Title: | Clebsch–Gordan Nets: a Fully Fourier Space Spherical Convolutional Neural Network |

In this paper a deep convolutional neural network for learning spherical images is proposed by modifying the spherical CNNs of Cohen et al. using the Clebsch-Gordan transform. The main purpose is to improve the computing efficiency by using this transform instead of the Fourier transforms, while rotation invariance of spherical images is kept. Though some experiments are provided to demonstrate the proposed method, the computing efficiency is not fully illustrated.

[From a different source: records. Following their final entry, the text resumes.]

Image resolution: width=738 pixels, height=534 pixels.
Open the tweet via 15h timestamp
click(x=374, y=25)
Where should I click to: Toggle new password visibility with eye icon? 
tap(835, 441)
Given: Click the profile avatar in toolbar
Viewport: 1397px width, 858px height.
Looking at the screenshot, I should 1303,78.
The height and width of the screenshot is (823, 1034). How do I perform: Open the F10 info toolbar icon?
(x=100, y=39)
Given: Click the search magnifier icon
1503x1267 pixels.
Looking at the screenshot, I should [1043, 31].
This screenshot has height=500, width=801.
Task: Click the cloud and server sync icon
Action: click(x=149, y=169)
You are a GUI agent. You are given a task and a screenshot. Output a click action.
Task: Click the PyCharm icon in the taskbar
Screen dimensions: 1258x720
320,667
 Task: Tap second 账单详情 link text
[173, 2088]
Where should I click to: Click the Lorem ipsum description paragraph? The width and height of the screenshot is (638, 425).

The authors improve upon the Spherical CNNs work by Cohen et al [7] by proposing a neural network architecture that does not require forward-backward Fourier transforms at each layer while keeping the S(3) rotation invariance properties of theoutput. Instead all operations after the initial layer are in the frequency domain which allows the model to be more efficient according to the authors. I like the paper and introduction of new mathematical constructs into the neural networks domain. I also think that the paper is well written. I would have liked to see a complexity comparison w.r.t [7] in O() notation, in FLOPS and in actual CPU time for two architectures (one for [7] one for this paper) of similar accuracy. I think that the math is very involved and a simple table like that would emphasize the contribution in terms of speed up to a practitioner in a better way. Just a side comment, I think that the application for vision tasks on 3d models is interesting and the method itself is elegant. However, given that most of the sensor data is planar, how impactful do the authors think their architecture is? Also am i correct in saying that most sensor data is planar?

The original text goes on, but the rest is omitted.